すぐ横でざっと飛沫が上がって、帆織の視界へ大きな黒い影が滑り込んできた。
洗練されたダイブスタイル、水底目掛け急降下した後、ぐるぐると辺りを掻き回すように乱暴に泳ぎ回る姿は悪戯好きのカワウソかなにかのようだったが……トヨミだ。
彼女が底を蹴り上げ、砂を巻き上げるそのたびに、一匹で充分、一人前の天丼くらいになりそうな大型のクルマエビたちが泡を食って跳ね上がり、腰を曲げたり伸ばしたり、腹肢を必死でざわめかせ、遠く遠くへ逃げていく。砂煙とエビで辺りが渦を巻くようだ。
これほど荒らされてしまっては、この場所は数日、エビの漁にならないだろう。
「何するんだ!」
水面へ顔を出したトヨミへ思わず声を荒げた帆織だったが、彼が言うまでも無い。今回最初にエビを見つけたカジメたちとトヨミの間だけの問題でもなくなった。
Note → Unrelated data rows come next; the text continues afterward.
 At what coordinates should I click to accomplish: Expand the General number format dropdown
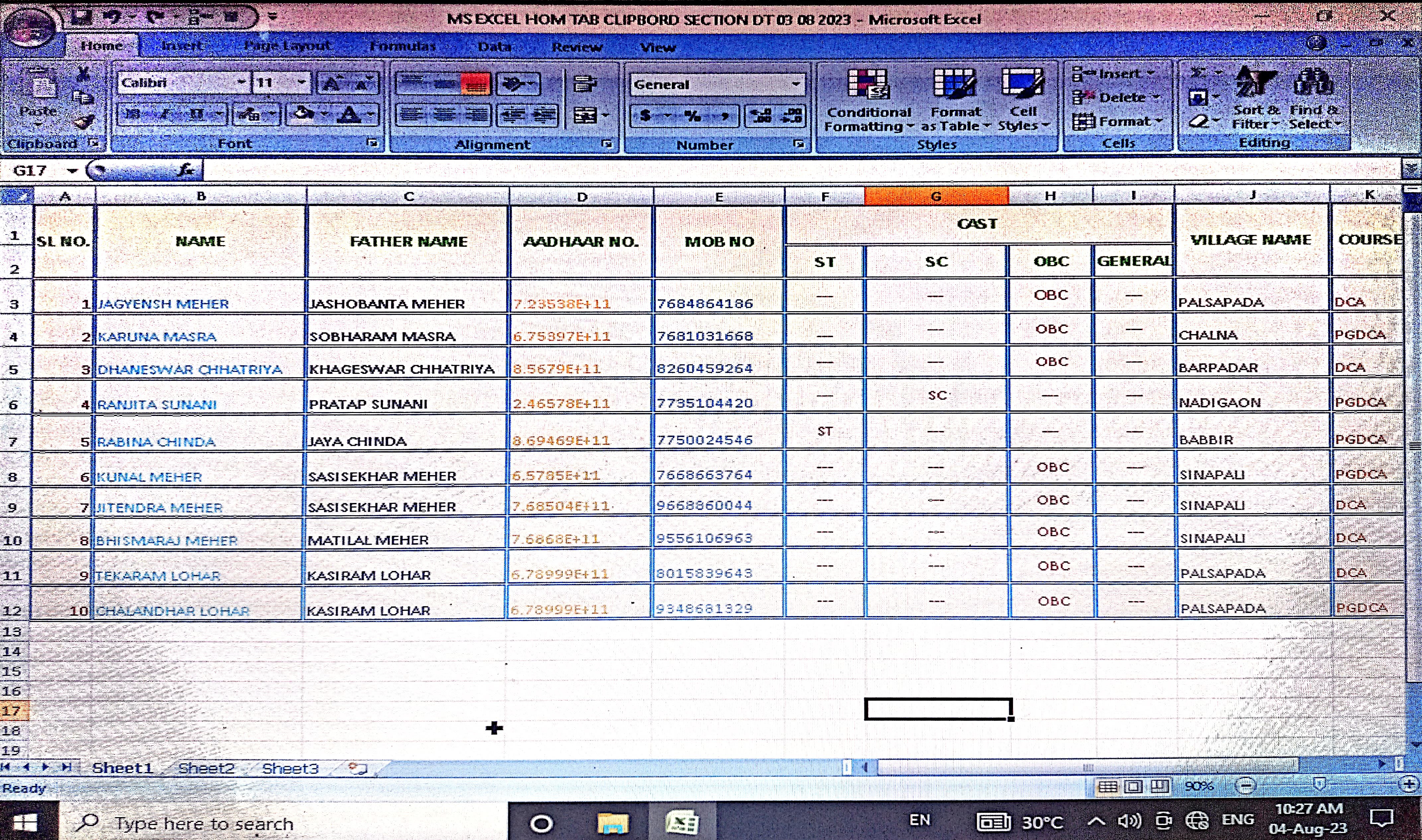(x=796, y=84)
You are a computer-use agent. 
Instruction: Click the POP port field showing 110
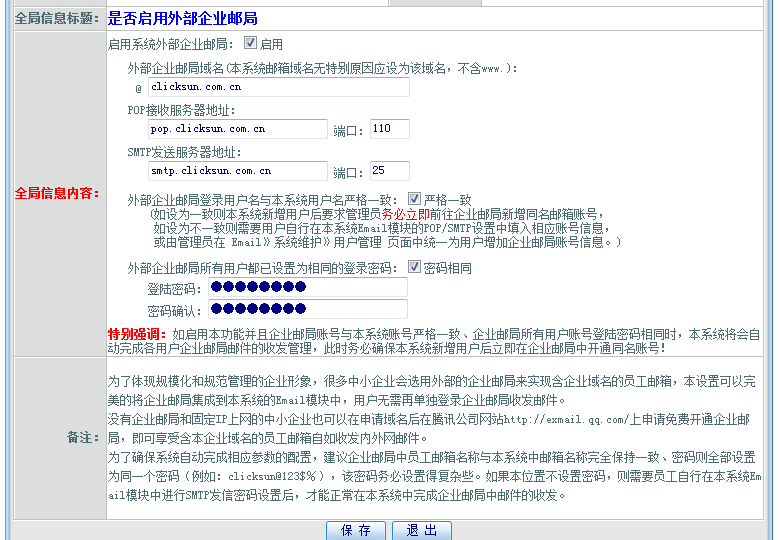click(388, 129)
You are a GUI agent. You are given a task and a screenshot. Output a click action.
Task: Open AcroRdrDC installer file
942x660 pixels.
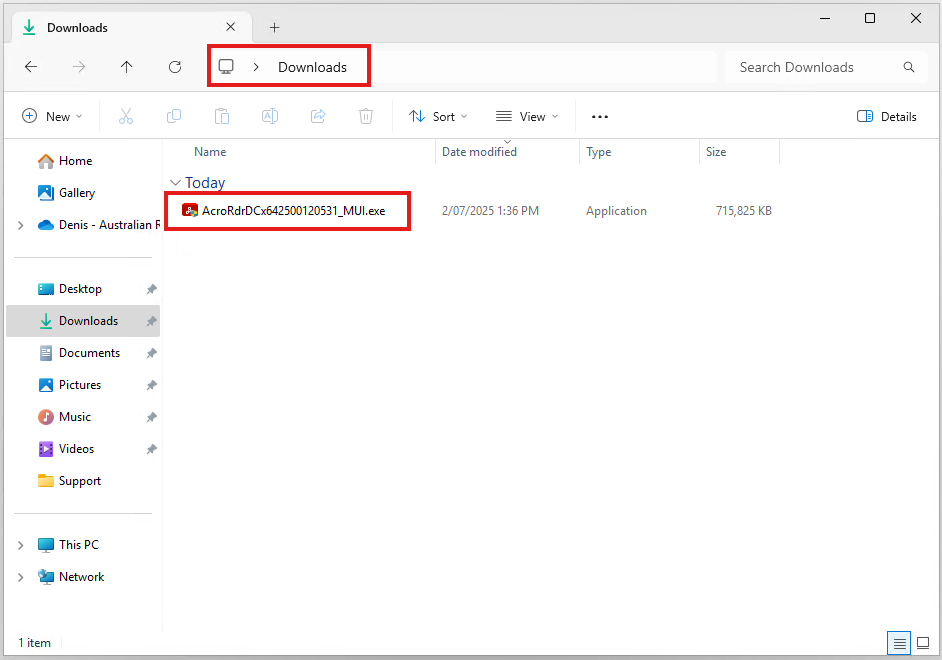(x=292, y=211)
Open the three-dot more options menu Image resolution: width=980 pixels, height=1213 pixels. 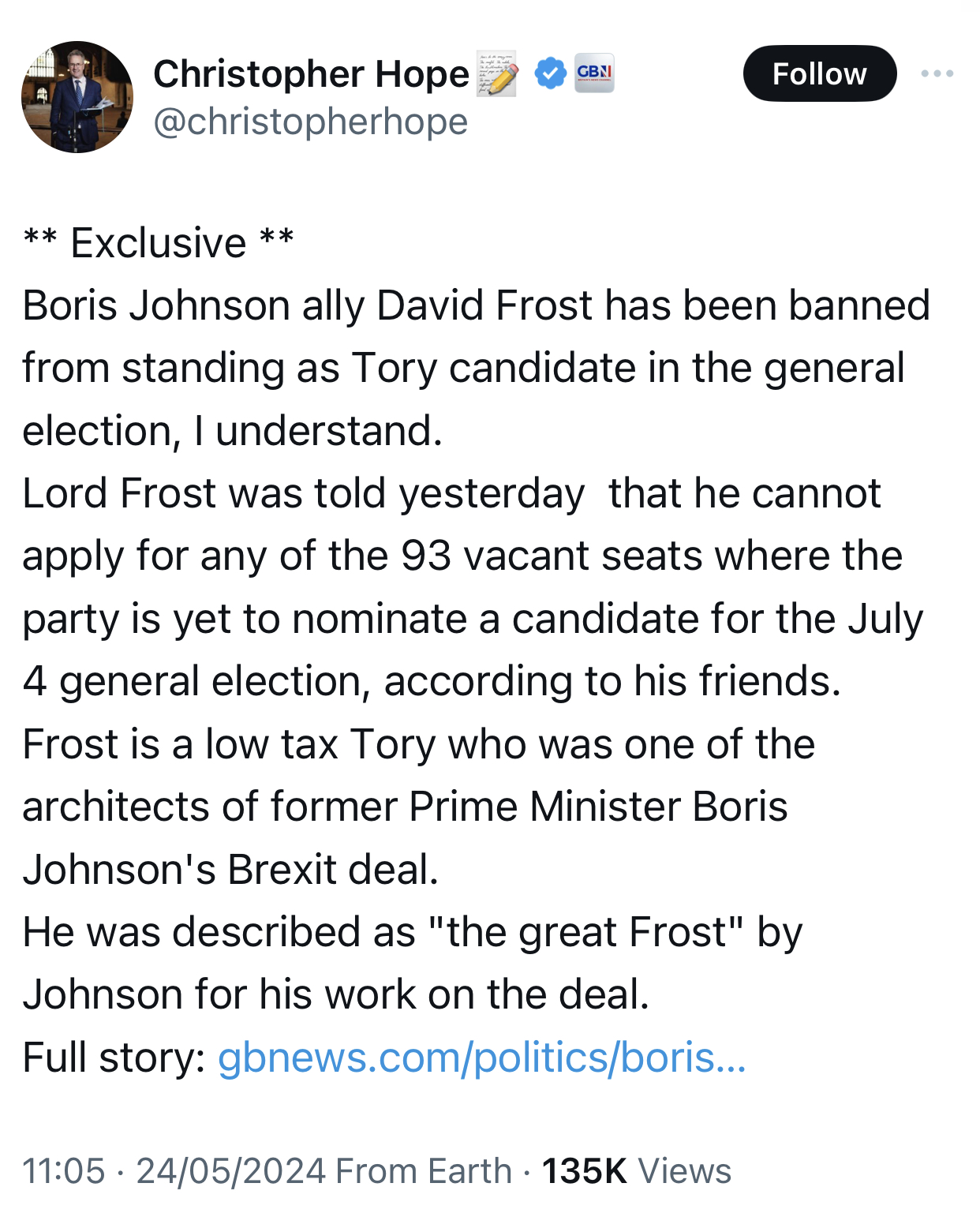click(937, 73)
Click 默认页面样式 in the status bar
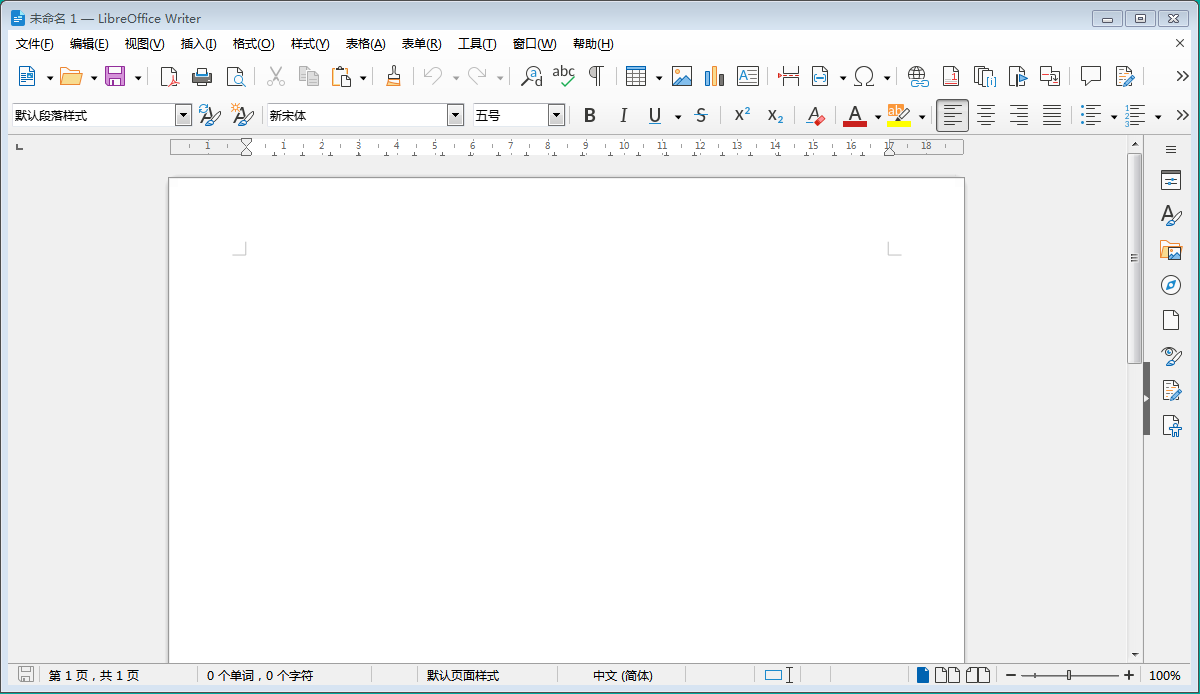Image resolution: width=1200 pixels, height=694 pixels. (462, 676)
この辺りの子供は生まれこそそれぞれ違うかもしれないが、大川の水に浸かった時点で最早短気な江戸前の漁民だ。漁場荒らしに対し、少なくとも言葉で容赦はしない。どこで学んだのかと思われる罵詈雑言が次々浴びせかけられる中、川面の少女はゴーグルをはずし、ちらとこちらを一瞥すると方向転換、ツ、ツイと平泳ぎで離れて行く。
距離を置いて係留されていた、これまた黒一色、フロートが一般より細めにデザインされたスポーツタイプの単胴式バヤックへ水から伸び上がるように跨り、彼女は悠然と漕ぎ出した。
一度も振り返らず、追撃する罵声を尻目に段々と小さくなる後姿はやはり影と見える。
「保安官、トヨミと仲良いんだね」
いつの間にか横に来ていたコハダが帆織へ言った。
「――今のが仲良く見えるのか?」
「まあね」
不思議な微笑みを見せたコハダに、帆織は「おや」と思った。